01-16-2022From Fr. Antony's DeskFr. John J. Barbella

“No human being can ever be incompatible with life, not for his age, nor for his health conditions, nor for the quality of his existence.”

Pope Francis spoke those words not long ago. He was speaking of something that we, as Catholics, believe quite deeply – that every human being is sacred, created in the image and likeness of God, and has a God given right to life.

This coming Sat, Jan 22, will be 49th anniversary of the 1973 Supreme Court decision Roe vs. Wade, which effectively legalized abortion on demand in our country. The statistics since then are staggering, with well over 54 million abortions since that time. While the number of annual abortions has actually declined in recent years for a number of reasons, the lives of some three quarters of a million unborn babies are ended this way in our country each year. Add to that the fact that so many other lives are shattered by violence, hunger, and neglect and it is clear that we have much work to do.

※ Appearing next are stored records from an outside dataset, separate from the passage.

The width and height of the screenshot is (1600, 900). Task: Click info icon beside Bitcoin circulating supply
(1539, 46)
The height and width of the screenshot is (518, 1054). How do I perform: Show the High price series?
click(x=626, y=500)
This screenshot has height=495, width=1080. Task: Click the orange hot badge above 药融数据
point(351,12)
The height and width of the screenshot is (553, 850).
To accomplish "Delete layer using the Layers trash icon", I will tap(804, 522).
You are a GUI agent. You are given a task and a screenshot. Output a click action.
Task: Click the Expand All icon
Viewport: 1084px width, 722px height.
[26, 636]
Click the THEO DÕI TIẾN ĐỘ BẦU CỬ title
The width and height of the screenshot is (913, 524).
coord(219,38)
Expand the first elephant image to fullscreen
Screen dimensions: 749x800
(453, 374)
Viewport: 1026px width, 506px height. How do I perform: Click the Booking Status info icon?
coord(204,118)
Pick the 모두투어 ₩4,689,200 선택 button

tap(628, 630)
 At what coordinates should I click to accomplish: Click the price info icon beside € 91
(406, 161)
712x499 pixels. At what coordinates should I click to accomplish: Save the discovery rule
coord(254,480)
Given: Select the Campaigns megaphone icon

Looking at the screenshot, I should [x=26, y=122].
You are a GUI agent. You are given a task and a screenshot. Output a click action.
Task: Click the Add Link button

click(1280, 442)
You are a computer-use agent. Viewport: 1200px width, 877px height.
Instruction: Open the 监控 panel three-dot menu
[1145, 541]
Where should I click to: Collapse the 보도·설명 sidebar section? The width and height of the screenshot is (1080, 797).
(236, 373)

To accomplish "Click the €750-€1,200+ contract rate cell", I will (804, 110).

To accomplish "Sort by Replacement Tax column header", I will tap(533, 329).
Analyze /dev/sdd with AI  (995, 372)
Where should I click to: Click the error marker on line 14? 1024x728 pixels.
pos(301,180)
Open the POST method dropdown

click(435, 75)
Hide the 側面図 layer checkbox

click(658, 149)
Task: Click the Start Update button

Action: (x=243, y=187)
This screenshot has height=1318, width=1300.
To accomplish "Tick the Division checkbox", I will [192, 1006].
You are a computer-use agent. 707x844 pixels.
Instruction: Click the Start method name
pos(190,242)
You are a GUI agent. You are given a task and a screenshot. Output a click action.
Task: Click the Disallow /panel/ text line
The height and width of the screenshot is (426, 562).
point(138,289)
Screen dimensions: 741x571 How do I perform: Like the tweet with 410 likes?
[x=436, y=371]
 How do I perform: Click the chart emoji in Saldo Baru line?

Because of this, next Sat, Jan 22, is a special Day of Prayer for the Legal Protection of Unborn Children in our country. Everyone is asked to say a special prayer that day. Giving up a food you like that day, attending Daily Mass that morning, or doing some act of charity, perhaps for a place that helps mothers and children, such as Catholic Charities or Life Choices, are all good things to do that day. So is sending a message to our congressional representatives about the sacredness of human life.

This Friday, a bus of people from our parish will attend the March for Life. They will join hundreds of thousands of people to tell all the world that we believe in the dignity of human life. Pope Francis put it best, as he often does, saying: “every human being is always sacred and inviolable, in any situation and at every stage of development.”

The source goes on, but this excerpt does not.